Task requirements
Return the lines that run from the line containing "At what coordinates" through the end of the entries, both ends included. Leave out all pictures.

Provided information
┄┄┄┄┄┄┄┄┄┄┄┄┄┄┄┄┄┄┄┄

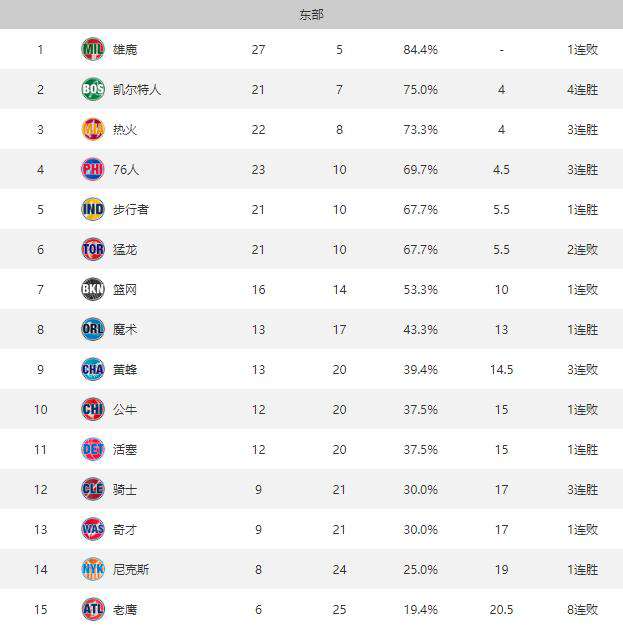Click the MIL Bucks team logo
The width and height of the screenshot is (623, 627).
click(x=93, y=49)
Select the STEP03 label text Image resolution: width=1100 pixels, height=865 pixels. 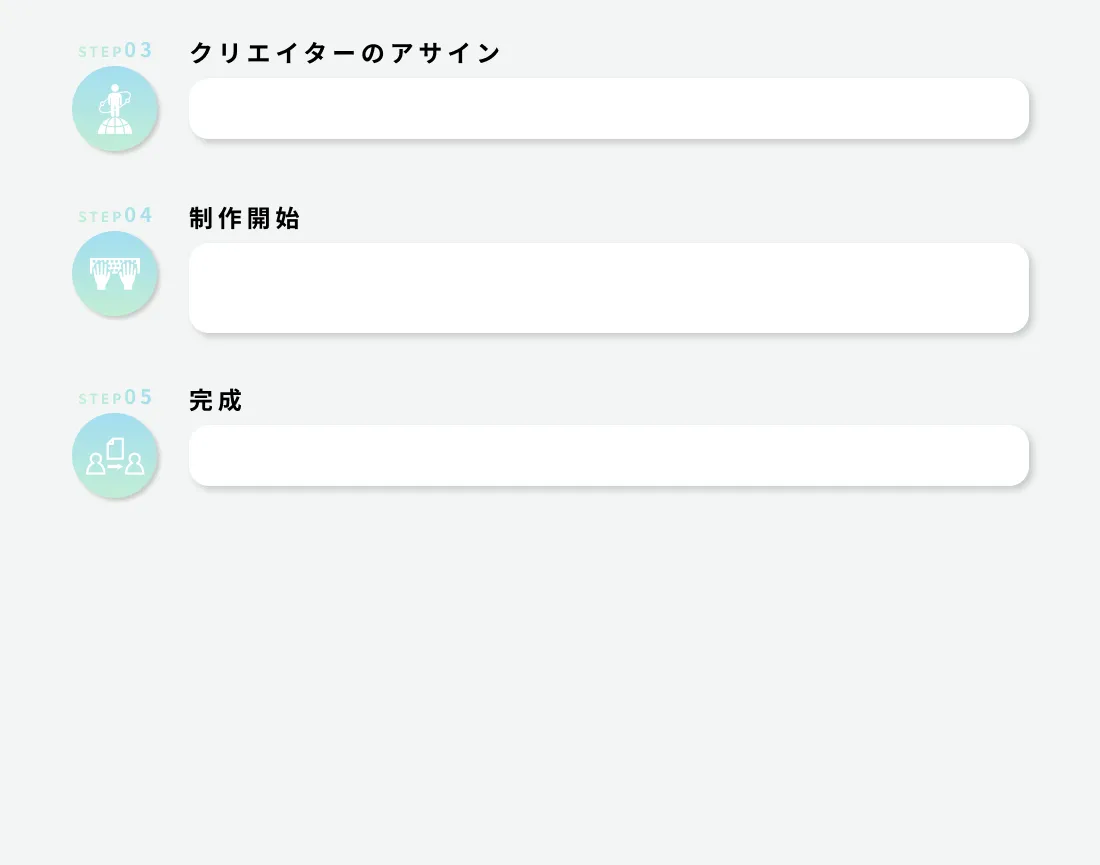[116, 51]
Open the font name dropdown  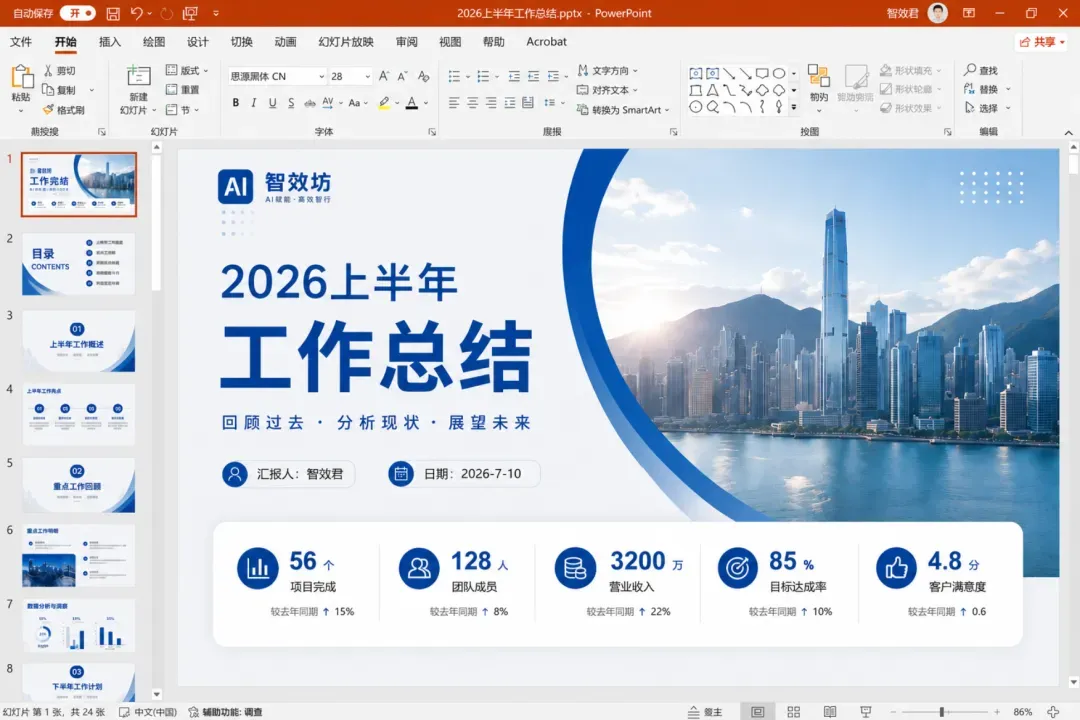[321, 76]
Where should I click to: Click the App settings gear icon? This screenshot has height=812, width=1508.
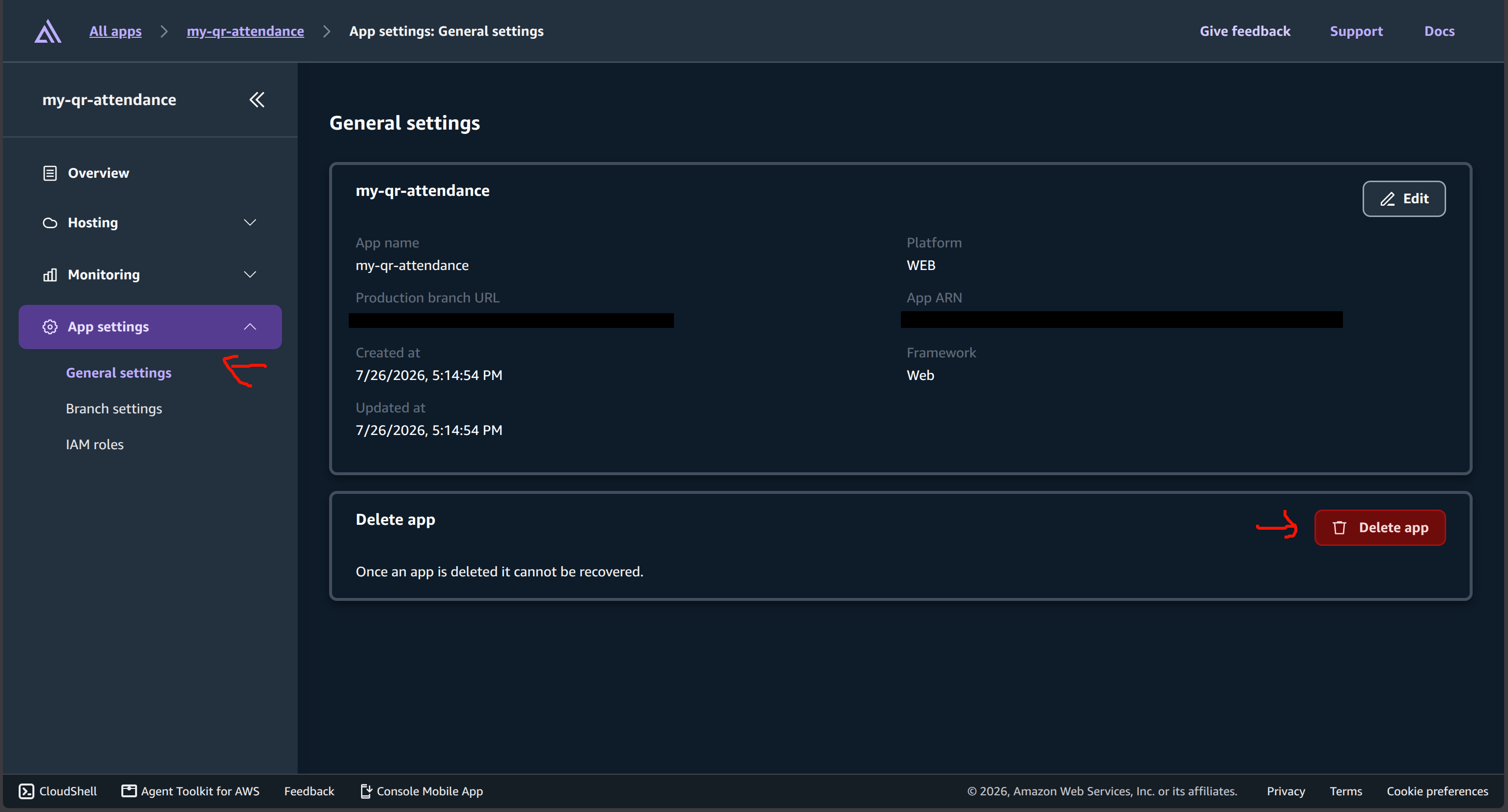tap(50, 327)
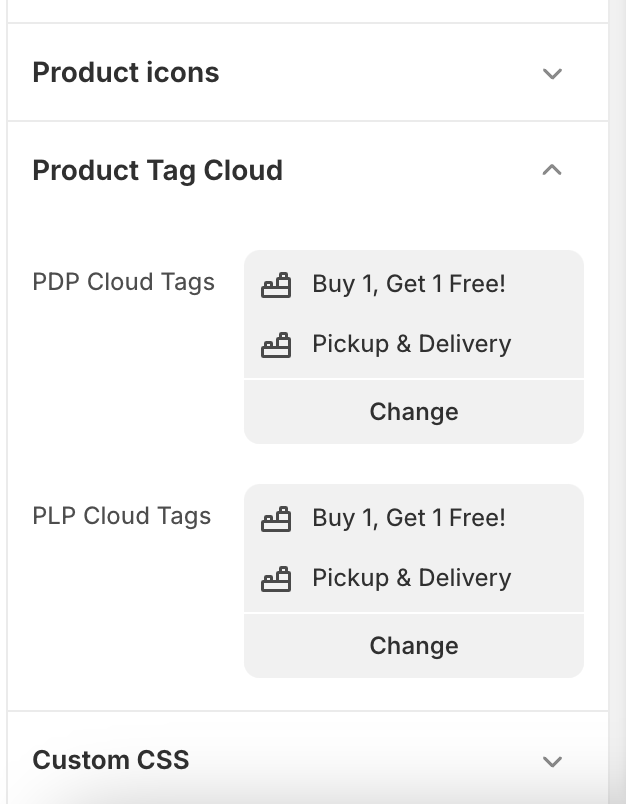Image resolution: width=626 pixels, height=804 pixels.
Task: Click the icon beside PDP Buy 1, Get 1 Free!
Action: [x=276, y=286]
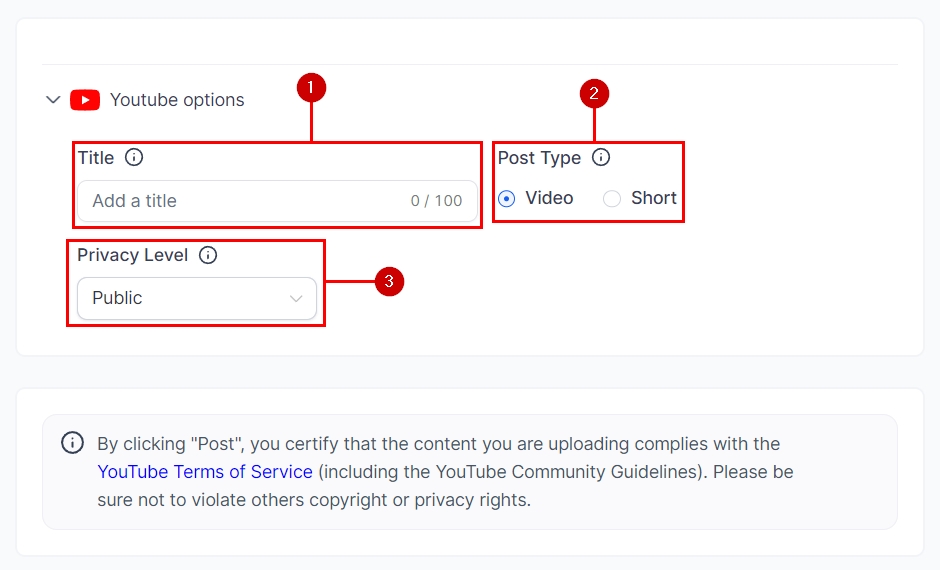This screenshot has width=940, height=570.
Task: Click the info icon beside Privacy Level
Action: (208, 255)
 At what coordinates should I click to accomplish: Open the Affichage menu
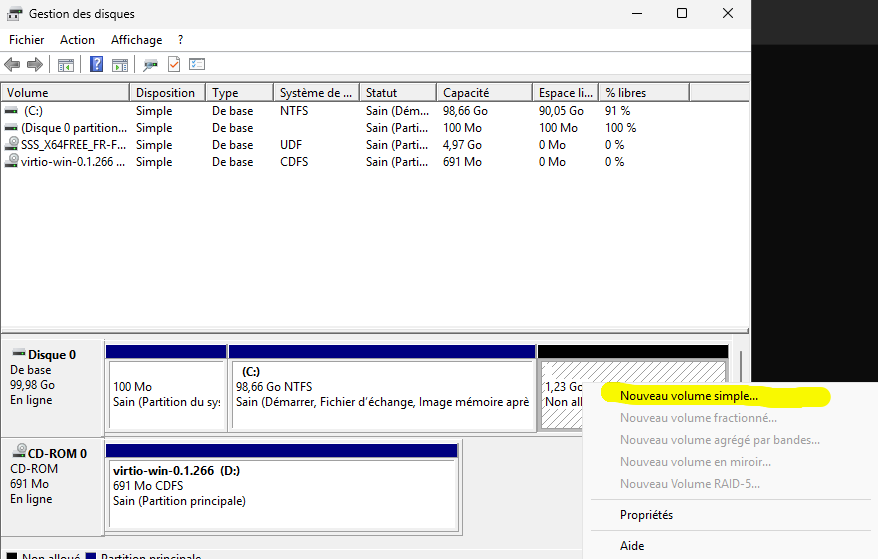[x=136, y=40]

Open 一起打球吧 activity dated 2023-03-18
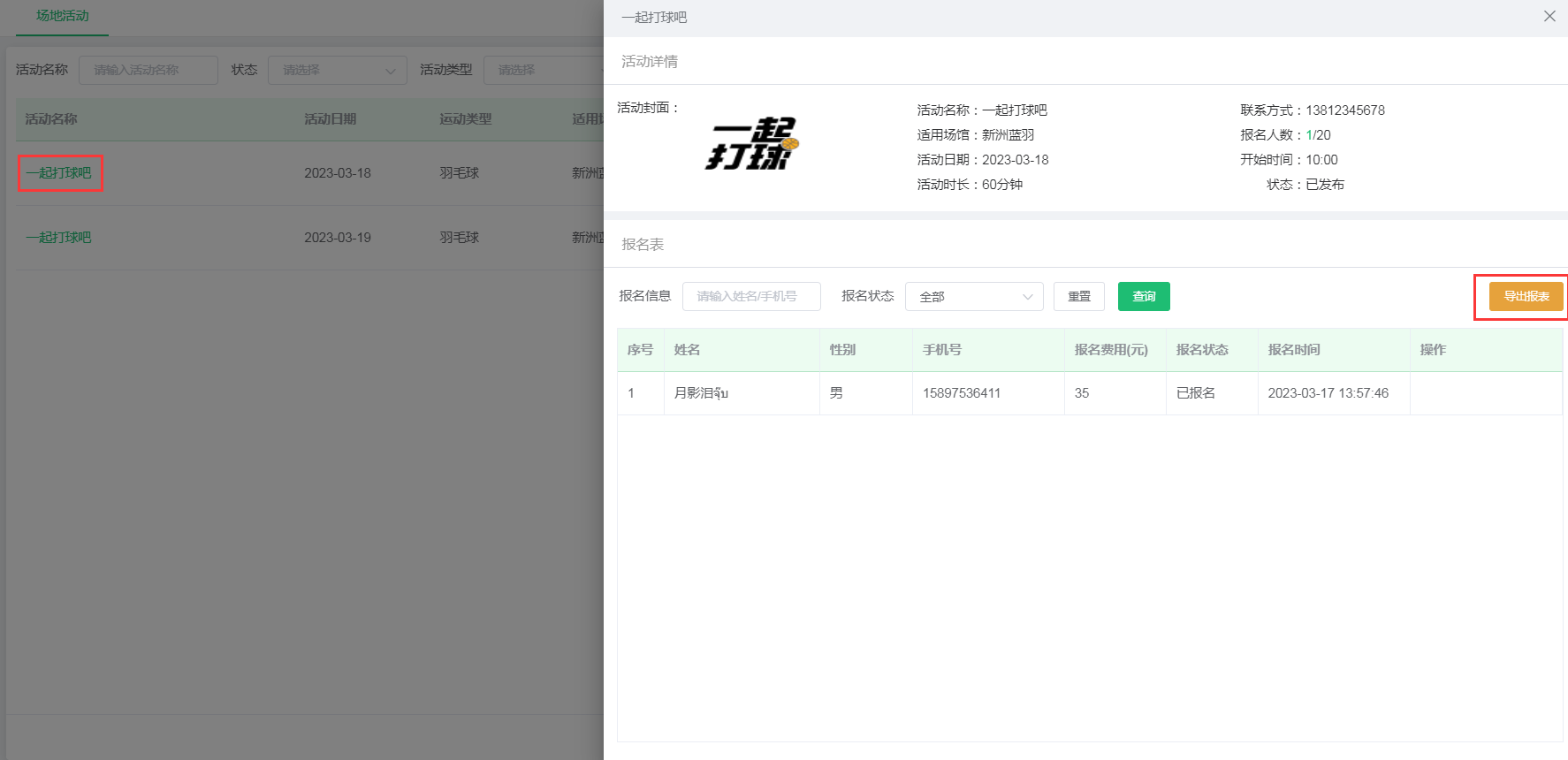[x=59, y=173]
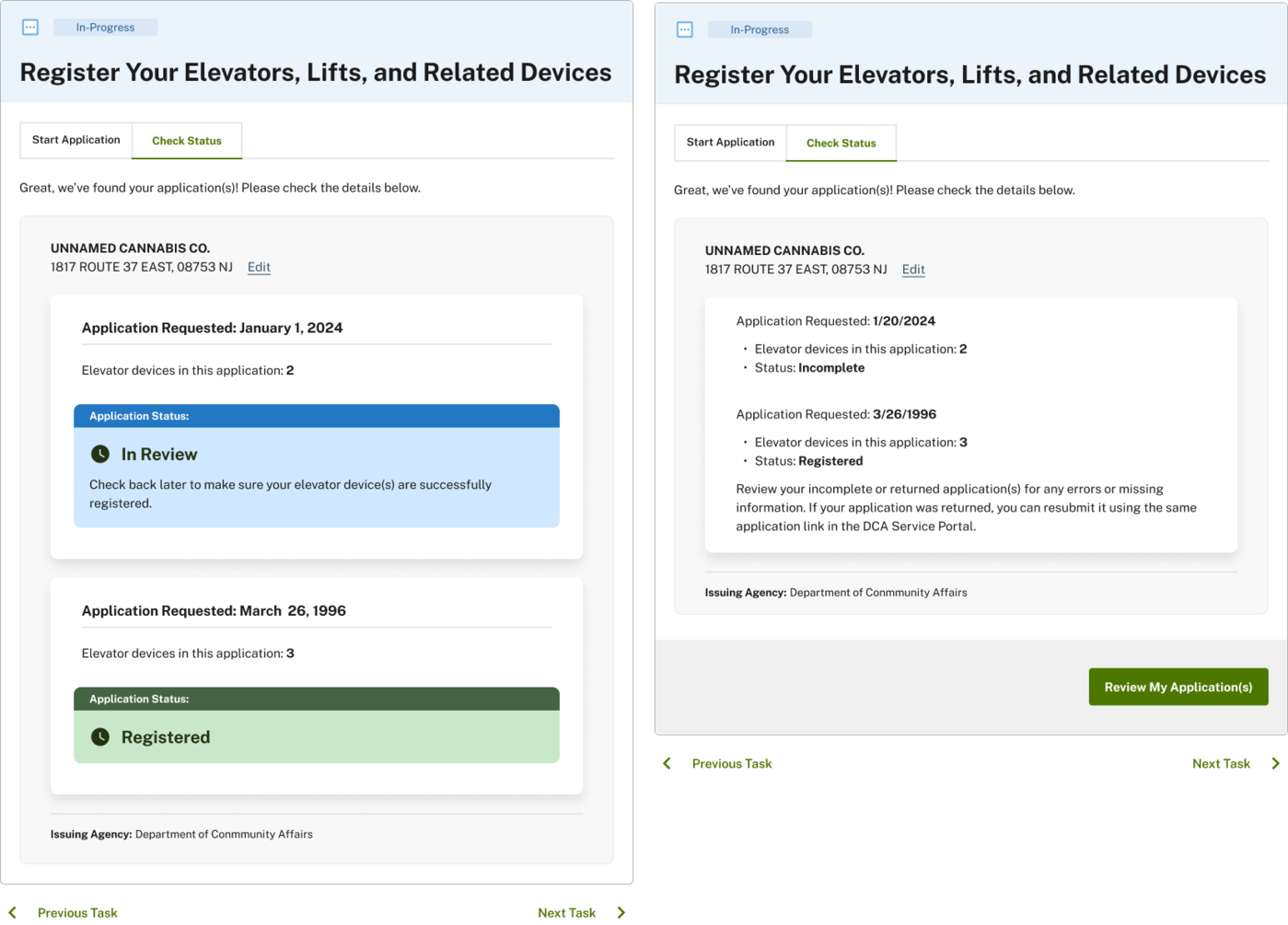Click the clock icon in the In Review banner
This screenshot has height=925, width=1288.
point(100,454)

┄┄┄┄┄┄┄┄┄┄┄┄┄┄┄┄┄┄┄┄

Answer for the task
 At what coordinates should I click to accomplish: Open the Affichage menu
[x=136, y=40]

Open 一起打球吧 activity dated 2023-03-18
[x=59, y=173]
Click the clock icon in the In Review banner
This screenshot has height=925, width=1288.
point(100,454)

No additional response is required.